When Mari Bowerman began working at Adventist Information Ministry (AIM) as operations supervisor in 2022, she noticed the ministry was receiving “quite a bit of calls” from people struggling with depression. “COVID and its impact increased the level of depression across the board,” she noted.
AIM was established in 1982 and is the epicenter for managing evangelistic interests from Adventist media and other entities in the North American Division of the Adventist Church. It is staffed by customer service representatives, referral chaplains, and digital evangelism specialists. Recently, director Brent Hardinge took a critical step toward meeting callers’ wholistic needs by appointing Marshall McKenzie as assistant director for pastoral care. And keying in on the mental health aspect, Bowerman sought out training so AIM staff could better respond to callers exhibiting signs of depression and high risk of suicide.
Bowerman soon engaged Dustin Young, licensed clinical social worker and assistant professor of social work at Andrews University, to design a suicide prevention and de-escalation course. This training teaches AIM staff how to validate a caller, de-escalate intense emotion, and watch or listen for signs of depression or suicidal ideation. It also offers steps to take when they suspect someone is in danger, including initiating that often uncomfortable conversation beginning with, “Are you OK?”

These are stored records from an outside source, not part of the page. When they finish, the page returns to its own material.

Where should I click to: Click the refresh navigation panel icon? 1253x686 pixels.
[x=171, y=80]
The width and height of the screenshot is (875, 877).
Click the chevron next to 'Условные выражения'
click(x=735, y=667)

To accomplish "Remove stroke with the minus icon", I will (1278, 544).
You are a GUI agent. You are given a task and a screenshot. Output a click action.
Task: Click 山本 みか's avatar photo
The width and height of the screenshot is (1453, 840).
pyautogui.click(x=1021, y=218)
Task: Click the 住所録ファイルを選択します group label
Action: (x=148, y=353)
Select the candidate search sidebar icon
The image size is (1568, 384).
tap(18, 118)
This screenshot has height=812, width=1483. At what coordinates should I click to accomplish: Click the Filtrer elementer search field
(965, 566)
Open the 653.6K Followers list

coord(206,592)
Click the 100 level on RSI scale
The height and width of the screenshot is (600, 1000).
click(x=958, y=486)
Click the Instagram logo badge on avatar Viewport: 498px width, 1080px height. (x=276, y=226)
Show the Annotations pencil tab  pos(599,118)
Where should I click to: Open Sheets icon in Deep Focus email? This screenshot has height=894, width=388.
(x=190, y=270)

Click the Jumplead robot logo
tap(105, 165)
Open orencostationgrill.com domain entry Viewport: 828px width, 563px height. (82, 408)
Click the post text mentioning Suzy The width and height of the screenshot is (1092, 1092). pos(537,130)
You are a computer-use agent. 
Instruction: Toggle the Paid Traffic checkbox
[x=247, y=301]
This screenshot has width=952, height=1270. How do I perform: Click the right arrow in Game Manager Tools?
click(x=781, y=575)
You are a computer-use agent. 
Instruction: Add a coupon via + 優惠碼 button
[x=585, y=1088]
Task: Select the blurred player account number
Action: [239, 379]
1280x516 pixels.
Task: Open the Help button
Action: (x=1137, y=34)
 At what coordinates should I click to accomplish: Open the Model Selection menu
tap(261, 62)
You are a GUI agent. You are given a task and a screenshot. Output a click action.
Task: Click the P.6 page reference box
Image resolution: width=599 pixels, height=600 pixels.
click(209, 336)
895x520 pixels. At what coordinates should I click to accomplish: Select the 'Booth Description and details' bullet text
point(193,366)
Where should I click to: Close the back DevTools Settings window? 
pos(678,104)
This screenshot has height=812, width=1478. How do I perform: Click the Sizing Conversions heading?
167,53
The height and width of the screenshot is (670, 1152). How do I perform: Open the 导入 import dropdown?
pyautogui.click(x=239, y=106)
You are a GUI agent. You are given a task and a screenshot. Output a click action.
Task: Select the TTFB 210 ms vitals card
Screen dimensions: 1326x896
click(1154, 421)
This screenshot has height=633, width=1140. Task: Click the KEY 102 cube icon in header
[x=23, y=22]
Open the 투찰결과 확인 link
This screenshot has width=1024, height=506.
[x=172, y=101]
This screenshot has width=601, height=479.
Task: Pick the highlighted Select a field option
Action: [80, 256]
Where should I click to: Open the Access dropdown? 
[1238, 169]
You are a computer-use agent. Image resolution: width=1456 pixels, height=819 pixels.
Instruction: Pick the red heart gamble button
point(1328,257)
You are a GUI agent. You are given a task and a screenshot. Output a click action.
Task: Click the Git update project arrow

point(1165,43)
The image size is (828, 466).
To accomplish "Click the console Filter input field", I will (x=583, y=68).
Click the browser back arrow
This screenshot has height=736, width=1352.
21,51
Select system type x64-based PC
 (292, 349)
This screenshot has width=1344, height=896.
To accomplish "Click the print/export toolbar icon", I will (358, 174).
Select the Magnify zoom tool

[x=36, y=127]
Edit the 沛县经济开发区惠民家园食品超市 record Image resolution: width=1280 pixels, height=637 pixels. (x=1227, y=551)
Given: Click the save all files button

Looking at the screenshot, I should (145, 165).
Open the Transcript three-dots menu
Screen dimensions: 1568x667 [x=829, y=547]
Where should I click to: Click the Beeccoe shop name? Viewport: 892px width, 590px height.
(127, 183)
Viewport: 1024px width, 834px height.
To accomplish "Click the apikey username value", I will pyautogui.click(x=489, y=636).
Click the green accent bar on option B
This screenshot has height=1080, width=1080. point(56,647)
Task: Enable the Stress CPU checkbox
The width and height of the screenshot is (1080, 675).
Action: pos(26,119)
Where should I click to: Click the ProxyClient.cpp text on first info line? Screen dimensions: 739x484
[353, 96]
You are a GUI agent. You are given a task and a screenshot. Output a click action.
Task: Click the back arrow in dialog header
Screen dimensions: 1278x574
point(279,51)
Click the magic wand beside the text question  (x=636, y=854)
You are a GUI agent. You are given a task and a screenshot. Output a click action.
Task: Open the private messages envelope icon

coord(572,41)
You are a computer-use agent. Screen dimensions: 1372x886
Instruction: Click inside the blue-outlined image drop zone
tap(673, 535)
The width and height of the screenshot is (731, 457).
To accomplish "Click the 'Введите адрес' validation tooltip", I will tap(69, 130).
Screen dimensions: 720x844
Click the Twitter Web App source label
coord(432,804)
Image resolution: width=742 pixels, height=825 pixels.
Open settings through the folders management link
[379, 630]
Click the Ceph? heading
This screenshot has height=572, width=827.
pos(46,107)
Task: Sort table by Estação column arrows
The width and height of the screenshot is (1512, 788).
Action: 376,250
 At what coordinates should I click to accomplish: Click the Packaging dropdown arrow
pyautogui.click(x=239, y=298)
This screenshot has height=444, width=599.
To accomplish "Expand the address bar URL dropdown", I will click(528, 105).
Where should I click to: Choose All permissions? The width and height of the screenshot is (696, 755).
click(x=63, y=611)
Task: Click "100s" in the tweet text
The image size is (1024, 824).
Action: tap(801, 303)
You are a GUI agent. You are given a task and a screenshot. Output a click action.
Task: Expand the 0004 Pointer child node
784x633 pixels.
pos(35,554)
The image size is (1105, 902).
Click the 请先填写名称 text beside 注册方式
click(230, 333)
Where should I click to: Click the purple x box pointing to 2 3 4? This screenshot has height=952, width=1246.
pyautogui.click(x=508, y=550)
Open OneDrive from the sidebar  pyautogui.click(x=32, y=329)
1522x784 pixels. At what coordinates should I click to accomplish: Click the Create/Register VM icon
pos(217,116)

This training is geared toward the AIM customer service representatives taking calls, primarily student workers from various majors, or chaplains, typically seminarians, with whom such callers may also connect for prayer. Young specified that the training does not prepare people to offer treatment; instead, it equips them to direct high-risk individuals to further resources. These include on-campus resources such as student counseling, community counseling, and a new telehealth-based mental health support for all students, staff, and faculty. It also points trainees to the 988 phone number, an external North America-wide suicide hotline or crisis text line.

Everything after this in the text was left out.